Used only for one AWS account?

Automatic rotation?

Customer managed CMK

Yes

Yes

Optional. Every 365 days (1 year).

AWS managed CMK

No

Yes

Required. Every 1095 days (3 years).

AWS owned CMK

No

No

Varies

How automatic key rotation works

  • KMS supports optional automatic key rotation only for customer managed CMKs.

  • Backing key management.

    • KMS retains all backing keys for a CMK, even if key rotation is disabled.

    • The backing keys are deleted only when the CMK is deleted.

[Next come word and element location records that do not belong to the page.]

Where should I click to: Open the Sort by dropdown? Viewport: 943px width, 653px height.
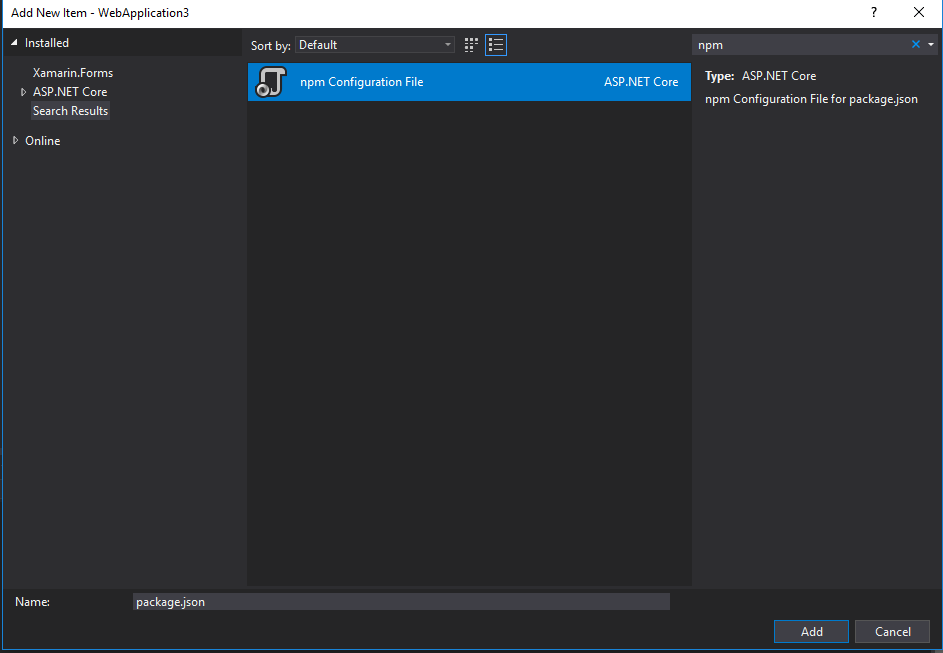tap(374, 44)
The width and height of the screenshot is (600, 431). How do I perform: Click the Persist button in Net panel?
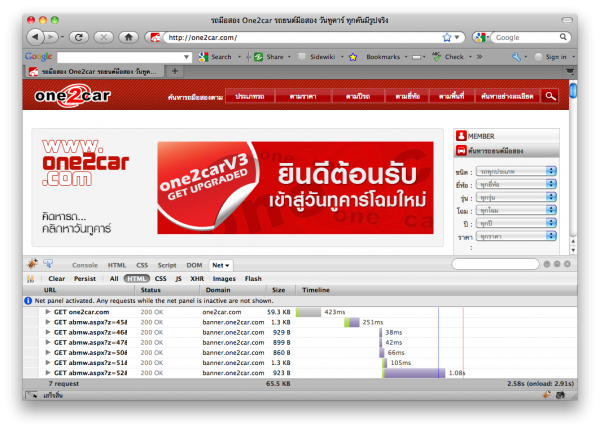(x=85, y=278)
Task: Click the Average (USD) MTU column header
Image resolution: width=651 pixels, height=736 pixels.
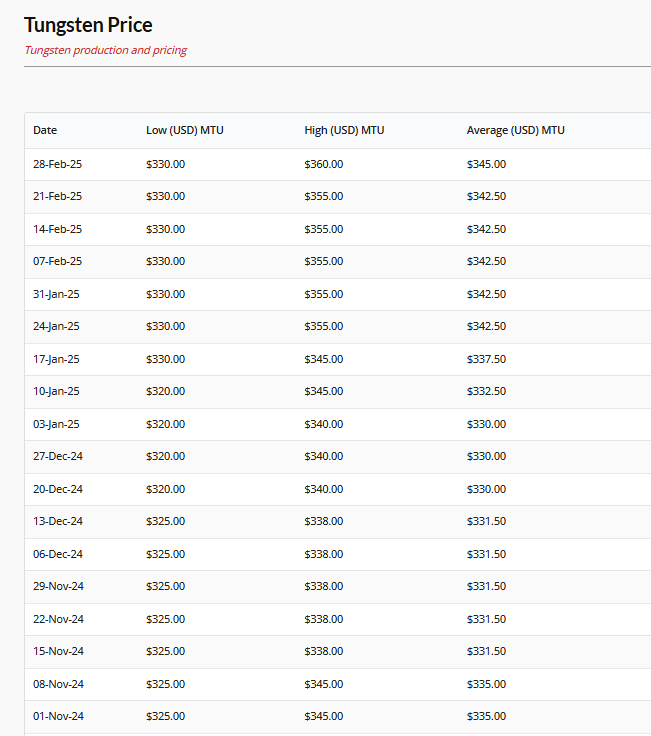Action: tap(515, 130)
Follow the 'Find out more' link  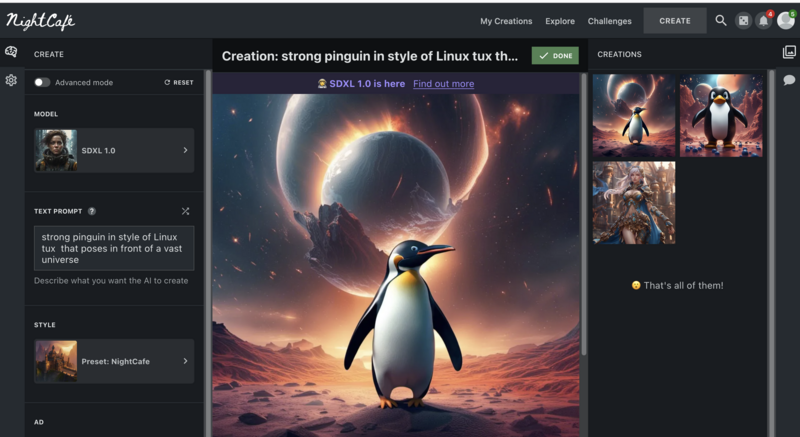[x=443, y=84]
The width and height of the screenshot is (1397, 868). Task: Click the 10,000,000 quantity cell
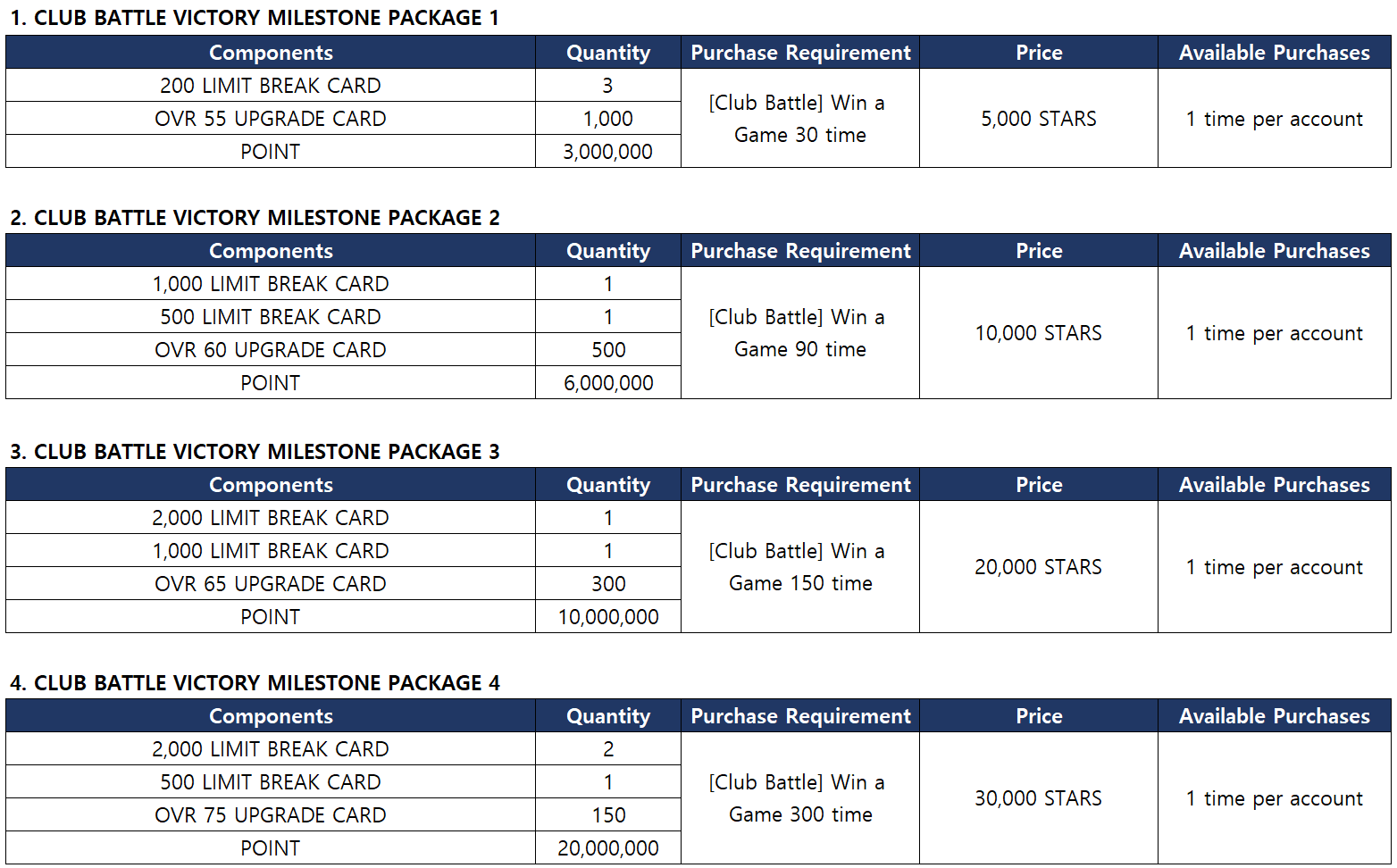607,617
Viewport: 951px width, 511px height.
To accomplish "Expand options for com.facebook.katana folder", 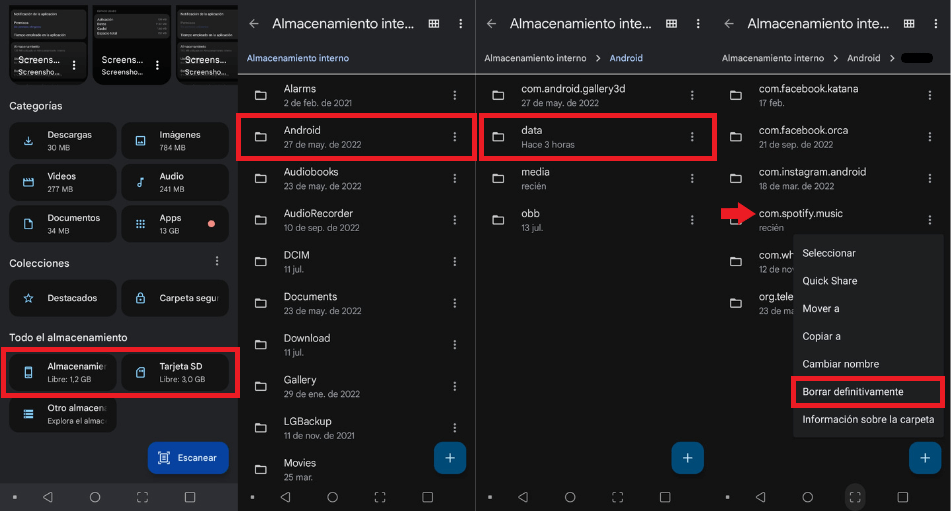I will click(929, 95).
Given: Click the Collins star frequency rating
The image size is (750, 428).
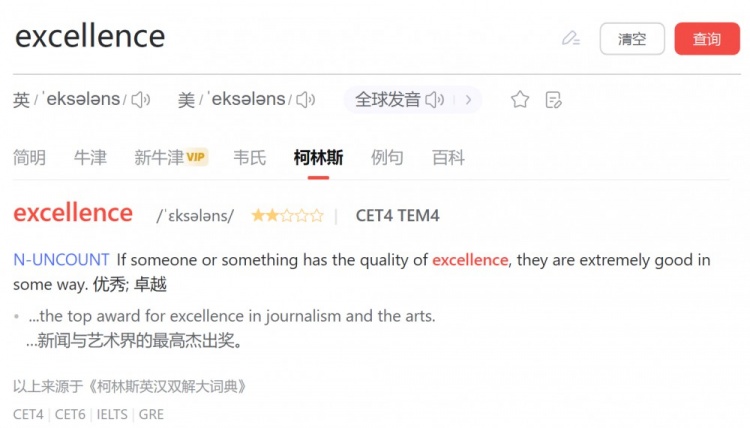Looking at the screenshot, I should pos(287,215).
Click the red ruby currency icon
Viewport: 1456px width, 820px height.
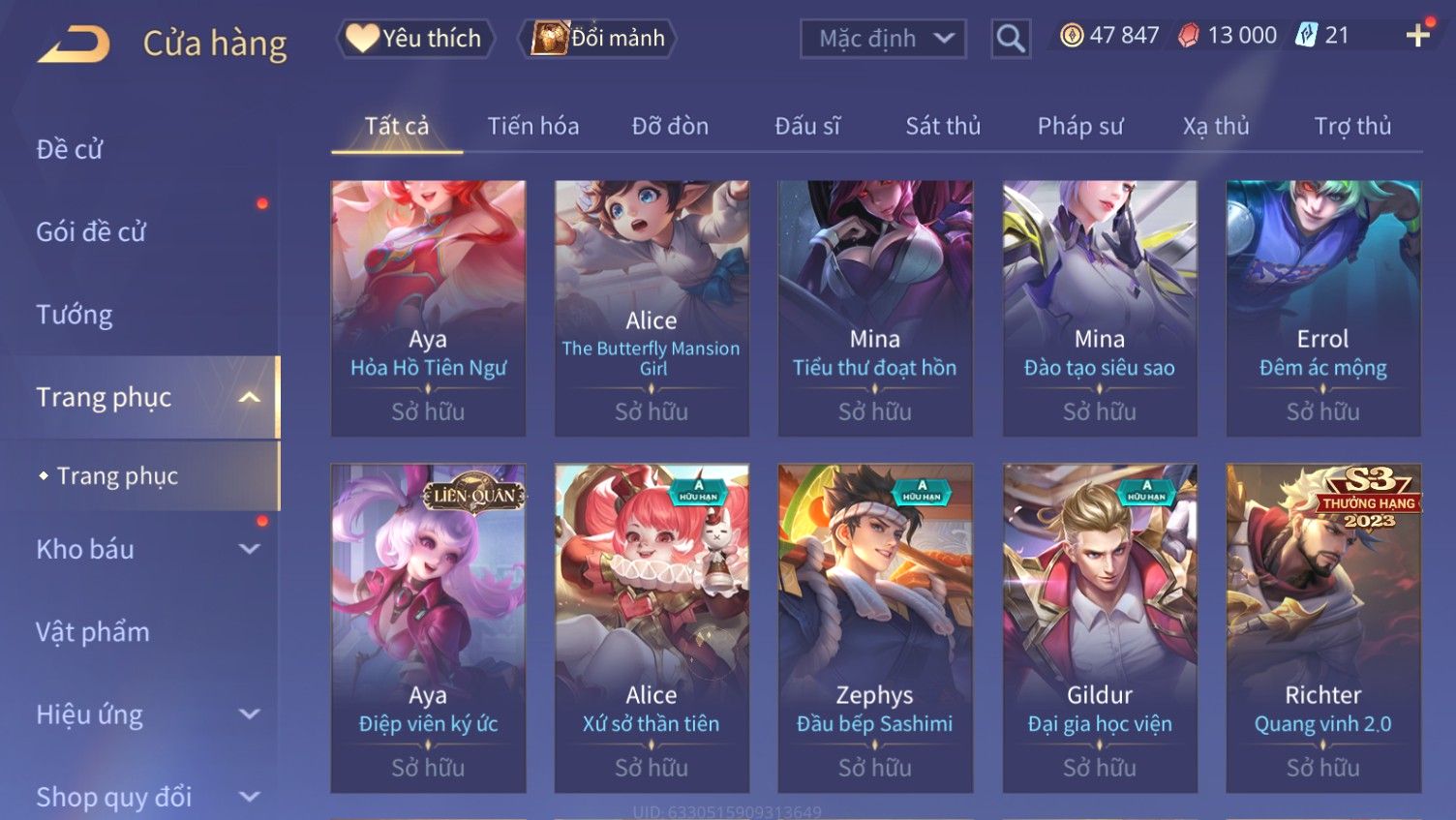pos(1189,36)
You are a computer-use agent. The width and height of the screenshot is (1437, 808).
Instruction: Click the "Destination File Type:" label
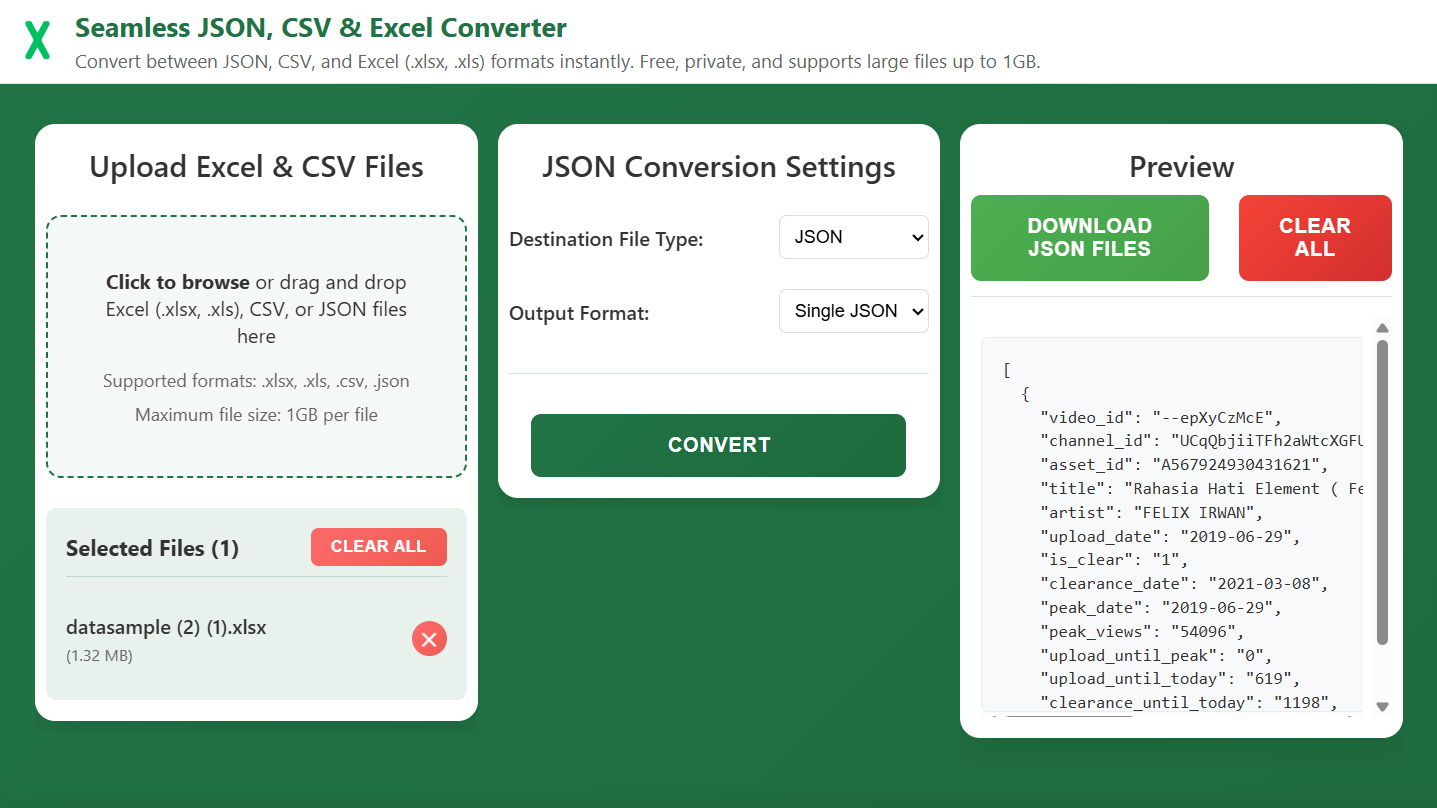(x=606, y=240)
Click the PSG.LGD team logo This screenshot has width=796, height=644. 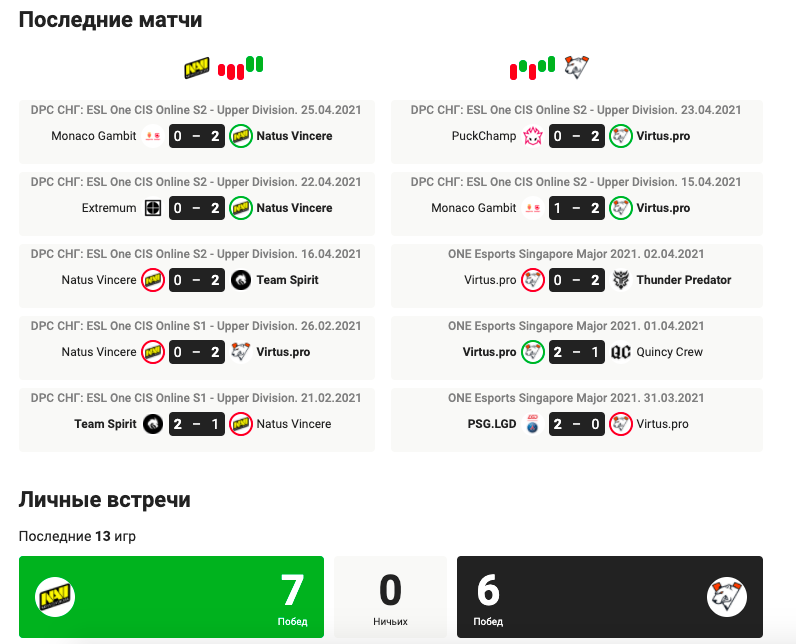533,424
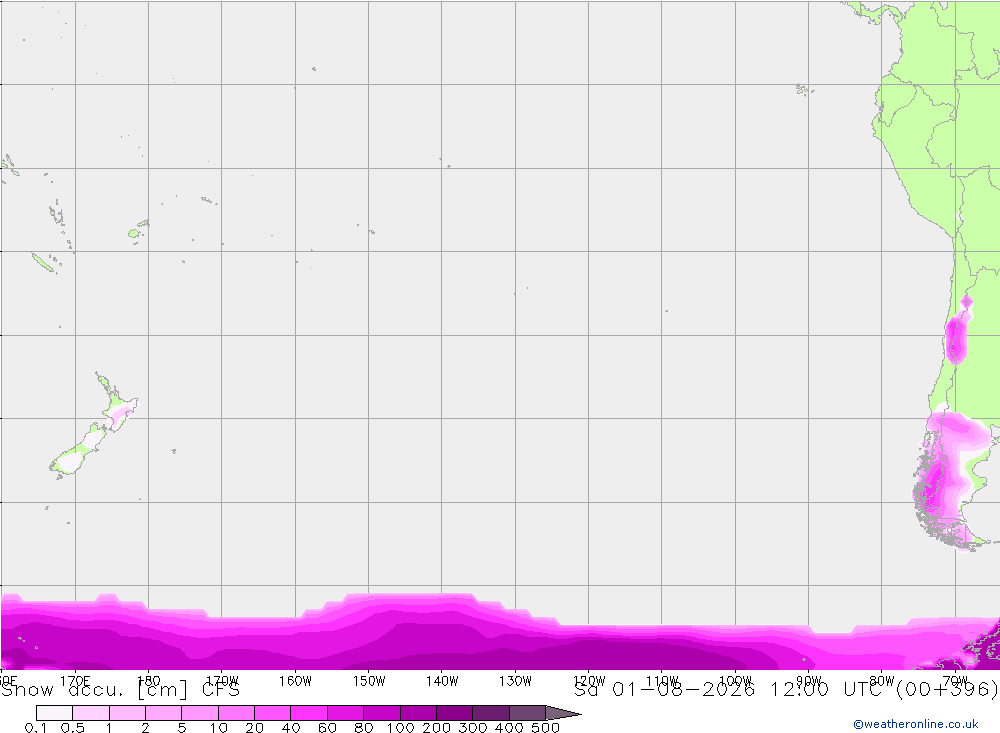Click the 160W longitude label
1000x733 pixels.
295,681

    • When you use a CMK to encrypt, KMS uses the current backing key.

    • When you use the CMK to decrypt, KMS uses the backing key that was used to encrypt.

  • Enable and disable key rotation.

    • Automatic key rotation is disabled by default on customer managed CMKs.

    • When you enable key rotation, KMS automatically rotates the CMK 365 days after the enable date and every 365 days thereafter.

  • AWS managed CMKs.

    • You cannot manage key rotation for AWS managed CMKs.

    • KMS automatically rotates them every three years (1095 days).

  • AWS owned CMKs.

    • You cannot manage key rotation for AWS owned CMKs.

    • The key rotation strategy for an AWS owned CMK is determined by the AWS service that creates and manages the CMK.

Rotating keys manually

  • You might want to create a new CMK and use it in place of a current CMK instead of enabling automatic key rotation.

  • The process of replacing one CMK with another is known as manual key rotation.

  • You might prefer to rotate keys manually so you can control the rotation frequency.

  • It's also a good solution for CMKs that are not eligible for automatic key rotation:

    • Asymmetric CMKs.

    • CMKs in custom key stores.

    • CMKs with imported key material.